→ WHAT IS EXPECTED
Restate the whole listing exactly, leaving nothing out.

→ RECORD EXCERPTS
——

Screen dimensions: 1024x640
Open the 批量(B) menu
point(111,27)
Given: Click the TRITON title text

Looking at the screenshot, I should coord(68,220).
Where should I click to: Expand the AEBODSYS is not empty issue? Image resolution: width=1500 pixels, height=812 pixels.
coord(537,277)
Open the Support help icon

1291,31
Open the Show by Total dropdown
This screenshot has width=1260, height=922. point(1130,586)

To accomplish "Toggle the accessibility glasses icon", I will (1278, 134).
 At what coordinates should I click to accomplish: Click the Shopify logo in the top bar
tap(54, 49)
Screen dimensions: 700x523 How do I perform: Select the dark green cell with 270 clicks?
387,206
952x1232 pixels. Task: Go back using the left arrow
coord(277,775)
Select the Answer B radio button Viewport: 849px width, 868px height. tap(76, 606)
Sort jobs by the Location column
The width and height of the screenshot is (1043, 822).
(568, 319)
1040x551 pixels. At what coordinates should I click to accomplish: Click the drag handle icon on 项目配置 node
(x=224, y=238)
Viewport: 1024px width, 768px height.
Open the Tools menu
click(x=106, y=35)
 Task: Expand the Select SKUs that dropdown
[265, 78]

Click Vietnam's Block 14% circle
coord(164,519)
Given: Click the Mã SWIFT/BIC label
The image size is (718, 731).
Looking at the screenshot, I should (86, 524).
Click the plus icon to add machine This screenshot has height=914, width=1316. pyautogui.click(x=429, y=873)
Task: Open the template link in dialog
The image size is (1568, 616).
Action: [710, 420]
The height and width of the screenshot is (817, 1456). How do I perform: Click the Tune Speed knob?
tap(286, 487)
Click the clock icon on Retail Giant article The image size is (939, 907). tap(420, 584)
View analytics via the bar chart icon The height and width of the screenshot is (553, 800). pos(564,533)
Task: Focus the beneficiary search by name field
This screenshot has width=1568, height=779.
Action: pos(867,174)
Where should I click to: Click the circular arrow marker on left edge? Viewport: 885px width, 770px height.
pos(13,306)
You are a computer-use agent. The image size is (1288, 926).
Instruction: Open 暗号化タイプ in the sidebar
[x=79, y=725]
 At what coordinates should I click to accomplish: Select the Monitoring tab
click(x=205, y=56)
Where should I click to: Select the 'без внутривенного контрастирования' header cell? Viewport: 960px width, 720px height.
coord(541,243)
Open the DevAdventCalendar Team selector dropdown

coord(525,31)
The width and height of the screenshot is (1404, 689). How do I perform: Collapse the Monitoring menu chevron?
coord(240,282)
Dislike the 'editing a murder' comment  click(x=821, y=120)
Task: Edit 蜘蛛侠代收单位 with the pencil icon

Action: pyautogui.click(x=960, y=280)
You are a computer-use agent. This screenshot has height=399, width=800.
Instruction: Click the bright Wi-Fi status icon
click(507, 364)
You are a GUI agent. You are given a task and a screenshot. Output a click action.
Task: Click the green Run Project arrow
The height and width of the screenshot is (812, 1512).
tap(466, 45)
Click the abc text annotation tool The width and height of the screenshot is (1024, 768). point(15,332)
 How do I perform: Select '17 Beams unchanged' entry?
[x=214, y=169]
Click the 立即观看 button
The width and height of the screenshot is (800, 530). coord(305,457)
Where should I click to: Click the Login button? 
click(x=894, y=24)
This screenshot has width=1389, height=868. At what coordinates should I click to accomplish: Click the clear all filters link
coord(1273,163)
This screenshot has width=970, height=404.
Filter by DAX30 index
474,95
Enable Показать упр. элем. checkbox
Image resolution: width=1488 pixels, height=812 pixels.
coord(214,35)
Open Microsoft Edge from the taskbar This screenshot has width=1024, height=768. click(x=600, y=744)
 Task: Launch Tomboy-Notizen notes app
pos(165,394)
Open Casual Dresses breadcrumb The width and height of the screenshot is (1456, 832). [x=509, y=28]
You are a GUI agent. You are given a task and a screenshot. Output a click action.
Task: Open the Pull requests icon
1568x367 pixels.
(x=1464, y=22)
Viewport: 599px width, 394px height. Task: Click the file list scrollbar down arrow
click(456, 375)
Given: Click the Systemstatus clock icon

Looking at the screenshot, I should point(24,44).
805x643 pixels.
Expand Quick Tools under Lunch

——

→ PROBLEM SOLUTION
Screen dimensions: 1024x640
Open the 批量(B) menu
point(111,27)
Given: Click the TRITON title text

Looking at the screenshot, I should coord(68,220).
Where should I click to: Expand the AEBODSYS is not empty issue? Image resolution: width=1500 pixels, height=812 pixels.
coord(537,277)
Open the Support help icon

1291,31
Open the Show by Total dropdown
This screenshot has width=1260, height=922. point(1130,586)

To accomplish "Toggle the accessibility glasses icon", I will (1278, 134).
 At what coordinates should I click to accomplish: Click the Shopify logo in the top bar
tap(54, 49)
Screen dimensions: 700x523 How do I perform: Select the dark green cell with 270 clicks?
387,206
952x1232 pixels. Task: Go back using the left arrow
coord(277,775)
Select the Answer B radio button Viewport: 849px width, 868px height. tap(76, 606)
Sort jobs by the Location column
The width and height of the screenshot is (1043, 822).
(568, 319)
1040x551 pixels. At what coordinates should I click to accomplish: Click the drag handle icon on 项目配置 node
(x=224, y=238)
Viewport: 1024px width, 768px height.
Open the Tools menu
click(x=106, y=35)
 Task: Expand the Select SKUs that dropdown
[265, 78]

Click Vietnam's Block 14% circle
coord(164,519)
Given: Click the Mã SWIFT/BIC label
The image size is (718, 731).
Looking at the screenshot, I should (86, 524).
Click the plus icon to add machine This screenshot has height=914, width=1316. pyautogui.click(x=429, y=873)
Task: Open the template link in dialog
The image size is (1568, 616).
Action: [710, 420]
The height and width of the screenshot is (817, 1456). How do I perform: Click the Tune Speed knob?
tap(286, 487)
Click the clock icon on Retail Giant article The image size is (939, 907). tap(420, 584)
View analytics via the bar chart icon The height and width of the screenshot is (553, 800). pos(564,533)
Task: Focus the beneficiary search by name field
This screenshot has width=1568, height=779.
Action: pos(867,174)
Where should I click to: Click the circular arrow marker on left edge? Viewport: 885px width, 770px height.
pos(13,306)
You are a computer-use agent. The image size is (1288, 926).
Instruction: Open 暗号化タイプ in the sidebar
[x=79, y=725]
 At what coordinates should I click to accomplish: Select the Monitoring tab
click(x=205, y=56)
Where should I click to: Select the 'без внутривенного контрастирования' header cell? Viewport: 960px width, 720px height.
coord(541,243)
Open the DevAdventCalendar Team selector dropdown

coord(525,31)
The width and height of the screenshot is (1404, 689). How do I perform: Collapse the Monitoring menu chevron?
coord(240,282)
Dislike the 'editing a murder' comment  click(x=821, y=120)
Task: Edit 蜘蛛侠代收单位 with the pencil icon

Action: pyautogui.click(x=960, y=280)
You are a computer-use agent. This screenshot has height=399, width=800.
Instruction: Click the bright Wi-Fi status icon
click(507, 364)
You are a GUI agent. You are given a task and a screenshot. Output a click action.
Task: Click the green Run Project arrow
The height and width of the screenshot is (812, 1512).
tap(466, 45)
Click the abc text annotation tool The width and height of the screenshot is (1024, 768). point(15,332)
 How do I perform: Select '17 Beams unchanged' entry?
[x=214, y=169]
Click the 立即观看 button
The width and height of the screenshot is (800, 530). coord(305,457)
Where should I click to: Click the Login button? 
click(x=894, y=24)
This screenshot has width=1389, height=868. At what coordinates should I click to accomplish: Click the clear all filters link
coord(1273,163)
This screenshot has width=970, height=404.
Filter by DAX30 index
474,95
Enable Показать упр. элем. checkbox
Image resolution: width=1488 pixels, height=812 pixels.
coord(214,35)
Open Microsoft Edge from the taskbar This screenshot has width=1024, height=768. click(x=600, y=744)
 Task: Launch Tomboy-Notizen notes app
pos(165,394)
Open Casual Dresses breadcrumb The width and height of the screenshot is (1456, 832). [x=509, y=28]
You are a GUI agent. You are given a task and a screenshot. Output a click action.
Task: Open the Pull requests icon
1568x367 pixels.
(x=1464, y=22)
Viewport: 599px width, 394px height. Task: Click the file list scrollbar down arrow
click(456, 375)
Given: Click the Systemstatus clock icon

Looking at the screenshot, I should point(24,44).
805x643 pixels.
Expand Quick Tools under Lunch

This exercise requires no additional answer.